淡褐色の色紙、銀筆。18.2cm×15.9cm
この習作はルーブル美術館所蔵の「岩窟の聖母」の天使に使われている。
〈レオナルドの言葉>
メディチは私を育て、かつ滅ぼした。(C.A,159.r_c)
悪い夢のように
疲れきった体と目は、日常のいつもの風景を変えることができる。いつもの地下鉄の駅。いつもと同じ幅の階段を同じ段数だけ降りたところで、立ち止まる。洞穴の風を受けて立つ。地面の床石が足の裏から入り込む。洞穴の奥から、ジュラルミン製の獣の吠える声。「オオーうっ……」これも聞こえなくなる。

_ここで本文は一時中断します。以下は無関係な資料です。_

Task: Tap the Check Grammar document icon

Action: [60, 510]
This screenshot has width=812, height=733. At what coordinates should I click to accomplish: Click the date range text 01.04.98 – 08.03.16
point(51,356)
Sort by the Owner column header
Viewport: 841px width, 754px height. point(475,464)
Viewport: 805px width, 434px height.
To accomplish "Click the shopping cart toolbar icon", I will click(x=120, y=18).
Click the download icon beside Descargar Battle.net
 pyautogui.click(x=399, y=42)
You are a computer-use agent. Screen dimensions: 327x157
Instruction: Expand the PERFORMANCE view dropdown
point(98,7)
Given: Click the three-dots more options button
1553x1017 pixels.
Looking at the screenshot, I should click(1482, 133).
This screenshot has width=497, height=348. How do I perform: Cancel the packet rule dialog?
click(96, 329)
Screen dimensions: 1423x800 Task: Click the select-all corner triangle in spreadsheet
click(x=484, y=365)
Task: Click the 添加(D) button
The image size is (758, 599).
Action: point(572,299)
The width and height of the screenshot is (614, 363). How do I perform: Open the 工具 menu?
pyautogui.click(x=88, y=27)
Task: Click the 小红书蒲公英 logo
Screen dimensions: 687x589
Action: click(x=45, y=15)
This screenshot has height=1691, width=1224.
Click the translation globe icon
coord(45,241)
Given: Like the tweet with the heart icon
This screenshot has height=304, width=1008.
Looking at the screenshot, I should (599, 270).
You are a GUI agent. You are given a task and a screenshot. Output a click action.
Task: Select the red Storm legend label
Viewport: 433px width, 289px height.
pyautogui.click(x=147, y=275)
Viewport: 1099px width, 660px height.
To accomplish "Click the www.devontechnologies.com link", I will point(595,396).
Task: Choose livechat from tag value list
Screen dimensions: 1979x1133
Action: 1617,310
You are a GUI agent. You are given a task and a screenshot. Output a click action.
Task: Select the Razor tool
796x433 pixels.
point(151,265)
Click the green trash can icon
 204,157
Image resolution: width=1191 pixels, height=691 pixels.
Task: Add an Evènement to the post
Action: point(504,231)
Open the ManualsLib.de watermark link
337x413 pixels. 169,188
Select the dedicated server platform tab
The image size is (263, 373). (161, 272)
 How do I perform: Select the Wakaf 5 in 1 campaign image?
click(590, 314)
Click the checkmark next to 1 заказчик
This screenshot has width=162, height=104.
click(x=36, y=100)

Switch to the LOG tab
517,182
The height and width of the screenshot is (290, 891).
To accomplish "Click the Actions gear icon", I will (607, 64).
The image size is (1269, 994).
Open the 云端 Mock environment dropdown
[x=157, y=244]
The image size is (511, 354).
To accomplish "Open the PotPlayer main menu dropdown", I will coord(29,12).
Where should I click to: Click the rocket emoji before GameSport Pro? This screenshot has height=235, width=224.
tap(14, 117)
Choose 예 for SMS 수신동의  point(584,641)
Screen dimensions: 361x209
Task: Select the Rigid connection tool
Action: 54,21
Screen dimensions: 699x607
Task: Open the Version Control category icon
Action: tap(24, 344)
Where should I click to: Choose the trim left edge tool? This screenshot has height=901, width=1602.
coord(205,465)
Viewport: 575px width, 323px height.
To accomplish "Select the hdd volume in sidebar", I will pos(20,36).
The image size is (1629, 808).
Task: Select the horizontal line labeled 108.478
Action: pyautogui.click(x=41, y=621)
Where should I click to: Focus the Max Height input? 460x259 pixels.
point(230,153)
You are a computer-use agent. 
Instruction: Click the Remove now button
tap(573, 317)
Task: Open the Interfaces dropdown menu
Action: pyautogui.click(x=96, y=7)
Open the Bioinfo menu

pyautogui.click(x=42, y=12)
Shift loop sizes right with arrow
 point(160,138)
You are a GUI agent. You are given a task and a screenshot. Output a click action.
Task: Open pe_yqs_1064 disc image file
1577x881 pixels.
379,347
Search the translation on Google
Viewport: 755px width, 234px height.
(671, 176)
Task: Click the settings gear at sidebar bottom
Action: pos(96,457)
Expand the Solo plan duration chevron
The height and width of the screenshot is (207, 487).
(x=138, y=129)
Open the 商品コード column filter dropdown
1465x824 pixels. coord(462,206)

何本かのコンクリートの柱の向こうに暗い河を挟んでの岸壁があり、人々が力無く立っている。草臥れた背広、ジーンズ、そしてスカートのくすんだ色。こちらを訳も無く睨んでいる男、女。攻撃的でもなく、好意的でもない。壁の階段から一つの人型が下りて来る。すんなりとした肉体がしなって移動する。柱の一本に近づき持たれ掛かる。何かが目覚める。
「君は誰だっけ?」知らないはずの君。13歳の頃、どこかで見た風景。ここから声をかけようか?胸が騒ぎ始める。電車が入って来る。姿が霞み、ガラスの光沢に紛れる。口を開けたが、声も掻き消える。
太った男やギラギラの女達の体が通り過ぎ邪魔をする。2台の車両が重なって自分を引き摺る。あれは外国の人か?四枚のガラスを通して、ほんの一瞬姿が見える。もはや彼女は僕の小指の爪ほどの大きさになっていた。
あれから会ってはいなかった。遡って、16世紀の絵に現れた。彼女はイタリアの人だったのだ。